Gutachter: Voll schuldfähig

Im Prozess um den gewaltsamen Tod einer 38-Jährigen hat es Antworten auf die Frage gegeben, ob ihr wegen Mordes angeklagter Ehemann im Zustand der eingeschränkten oder vollkommen ausgeschlossener Schuldfähigkeit zu mehreren Messern griff und sie erstach. Beides verneinte der Psychiater Thomas Lippert.

Weiden/Amberg. (hwo) Der aus Weiden stammende 47-Jährige will einen "Blackout" gehabt haben, als er in der Nacht zum 11. Februar letzten Jahres seine Frau in der gemeinsamen Wohnung in Schnaittenbach tötete. An alles, was davor und danach geschehen war, hatte sich der Gelegenheitsarbeiter in seiner Vernehmung am ersten Verhandlungstag vor dem Amberger Schwurgericht relativ genau erinnert. Die Frau erlitt 53 Stiche und Schnitte, sie starb noch am Tatort an massiven inneren Blutungen.

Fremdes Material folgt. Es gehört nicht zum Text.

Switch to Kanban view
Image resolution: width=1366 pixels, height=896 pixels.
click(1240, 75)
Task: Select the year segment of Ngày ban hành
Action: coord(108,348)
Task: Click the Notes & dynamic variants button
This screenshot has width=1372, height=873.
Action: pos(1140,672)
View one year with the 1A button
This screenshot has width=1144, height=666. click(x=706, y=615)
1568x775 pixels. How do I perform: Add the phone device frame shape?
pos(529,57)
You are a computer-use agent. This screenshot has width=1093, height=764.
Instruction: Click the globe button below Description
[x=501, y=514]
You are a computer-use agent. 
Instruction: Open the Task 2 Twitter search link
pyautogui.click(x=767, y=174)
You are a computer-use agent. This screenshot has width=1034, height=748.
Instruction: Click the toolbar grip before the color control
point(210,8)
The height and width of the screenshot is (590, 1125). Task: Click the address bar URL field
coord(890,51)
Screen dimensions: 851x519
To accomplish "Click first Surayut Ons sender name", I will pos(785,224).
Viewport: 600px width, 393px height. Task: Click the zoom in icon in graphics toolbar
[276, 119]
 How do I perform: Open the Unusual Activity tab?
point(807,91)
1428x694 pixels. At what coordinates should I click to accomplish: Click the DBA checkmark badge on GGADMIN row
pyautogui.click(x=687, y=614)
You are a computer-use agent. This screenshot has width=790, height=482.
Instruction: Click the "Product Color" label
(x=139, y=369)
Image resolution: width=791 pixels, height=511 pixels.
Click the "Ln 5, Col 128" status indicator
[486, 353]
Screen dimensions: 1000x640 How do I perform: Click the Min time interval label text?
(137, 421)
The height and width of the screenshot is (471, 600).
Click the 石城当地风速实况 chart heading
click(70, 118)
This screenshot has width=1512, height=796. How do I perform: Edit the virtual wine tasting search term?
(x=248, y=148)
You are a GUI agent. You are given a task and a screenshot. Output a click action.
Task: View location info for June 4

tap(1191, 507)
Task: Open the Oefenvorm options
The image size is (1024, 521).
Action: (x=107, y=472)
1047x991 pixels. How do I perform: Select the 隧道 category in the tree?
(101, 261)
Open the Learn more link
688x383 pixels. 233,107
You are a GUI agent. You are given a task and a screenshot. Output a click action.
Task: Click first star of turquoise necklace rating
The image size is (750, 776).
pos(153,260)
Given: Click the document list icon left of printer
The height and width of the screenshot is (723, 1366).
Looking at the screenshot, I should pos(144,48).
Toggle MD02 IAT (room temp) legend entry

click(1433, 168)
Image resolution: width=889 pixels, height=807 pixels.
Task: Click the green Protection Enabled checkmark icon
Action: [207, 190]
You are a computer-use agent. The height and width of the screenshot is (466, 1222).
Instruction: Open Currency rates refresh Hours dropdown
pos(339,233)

Kurz vor dem Schluss der umfangreichen Beweisaufnahme, in deren Verlauf nahezu 70 Zeugen gehört worden waren, kam es nun am siebten Prozesstag zu einem herben Dämpfer für den Beschuldigten. Er hatte wiederholt betont, gleichsam im Affekt gehandelt zu haben.

Mehrere Varianten

Über zwei Stunden lang referierte der Nürnberger Psychiater Thomas Lippert seine bei insgesamt vier Gesprächen mit dem Angeklagten gewonnenen Erkenntnisse. Dabei sagte er zu Beginn: "Es gibt mehrere Varianten von dem Geschehen. Wie alles genau ablief, wird man wohl nie klären können." Zum Beispiel wohl auch nicht die Frage, ob das spätere Opfer tatsächlich ein Messer unter dem Sofakissen hervorholte und damit drohende Haltung gegenüber dem 47-Jährigen einnahm. Der Angeklagte behauptet das nach wie vor.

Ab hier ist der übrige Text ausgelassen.